Rules For Posting To This Blog and Weekly Blog Question

1. Only use your first name (no last names, addresses, IM screen names, etc.)
2. Show respect and consideration of others when posting and commenting. This includes individuals, students, organizations, political parties, colleagues, etc.
3. Check all posts for spelling and grammar errors before posting.
4. Protect the privacy of others. Gain permission from other people before you write about them. Avoid sharing someone else's last name. Use job titles or pseudonyms when writing about experiences with your co-workers or students.
5. Watch your language. Use politically correct and non-offensive language.
6. Make sure you write about things that are factual.
7. Keep your postings education-oriented. Avoid discussing plans for the weekend, etc.

This week I would like you to use your imagination. You have just won the lottery and will leave your teaching post immediately to travel around the world. As you leave your keys you meet your replacement. You are asked to give this new teacher just ONE piece of advice. What would that be, and why? Enjoy your world expedition!

Blog Post - Week 7
This past week in my own teaching I felt a little disconnected which prompts my question to you, "What was the moment (or moments) when I felt most disconnected or disengaged as a teacher - the moment(s) I said to myself, I'm just going through the motions here?"

Fall Semester 2016 Blog Post - Week 6
For the past couple of weeks you have experienced asynchronous online learning (doing modules by yourself). Previously this semester you have experienced synchronous online learning (all together in the Collaborate room). Which do you think is more effective and why do you think that? Which do you like better, and why?

Fall Semester 2016 Blog Post - Week 5
This week we have what we call "open mic." You can write a post about anything related to your teaching that you would like responses from your classmates.

Fall Semester 2016 Blog Post - Week 4
Here is this week's question: "What was the event that most took me surprise this week - and event that shook me up, caught me off guard, gave me a jolt, or made me unexpectedly happy?"

Fall Semester 2016 Blog Post - Week 3
Please write a post about the following question, "In thinking about my past week teaching what is one thing I would do differently, and why?"

Fall Semester 2016 Blog Post - Week 2
Please write a post about the following question, " In thinking about my teaching activities this past week, of what do I feel most proud? Why?"

Fall Semester 2016 Blog Post - Week 1
Describe something you used in your program in the first weeks of school that you learned in the summer NTI program. How did it work? Did it get you off to a stronger start than last year?

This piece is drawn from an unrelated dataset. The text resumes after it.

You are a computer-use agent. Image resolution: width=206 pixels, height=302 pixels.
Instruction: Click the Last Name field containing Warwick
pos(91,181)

Tuesday, November 19, 2013

Information Overload in Process

Information literacy is a being able to find information, being able to know where to look for such information, and understanding the information that's at our fingertips. I like the term "lifelong learner". Someone who is information literate is constantly learning, accepts the fact that we don't know everything but understands how to retrieve the unknown. I believe it is a skill. As teachers, we must stress the importance of sorting through all of the information that is before us and using it to benefit us. Students often have the "IDK Syndrome" (I Don't Know) and the sad part is most times they don't want to know or they want you to tell them or do it for them. We've got to teach them to want to know and believe that the knowledge needed to survive in life and to be successful is obtainable. We've got to push them, encourage them, and test them. I see it too often that students have a cell phone in front of them and a computer in their lap but still will ask me how to spell something. Lazy, just plain lazy. We cannot accept that or enable them. Encourage them to google it or use microsoft word to spell check. As the teacher, I try to answer every question they ask me. I may not know the answer immediately and I have no problem telling them I don't know. I tell them exactly how I found the answer, whether I googled it, used other resources, or asked someone else for help. I want them to see that everyone has to seek answers to questions at some point. Let's help this generation use and understand the information that is so readily available to them.


Mark said...

The "IDK" syndrome is very frustrating simply because a lot of the time the students are just lazy and they don't want to put in the effort to find the information which they need. This is especially frustrating when they are doing something on the internet and they go straight to a website like wikipedia and don't put in the effort to find a creditable website.

Shirley said...

I couldn't agree anymore with the "IDK" syndrome. If I were to tell students to research their favorite cell phone they would have no problem in identifying where to go and even teach me a thing or two. Discipline is necessary when it comes to research and allowing students to become more independent and accountable for their knowledge.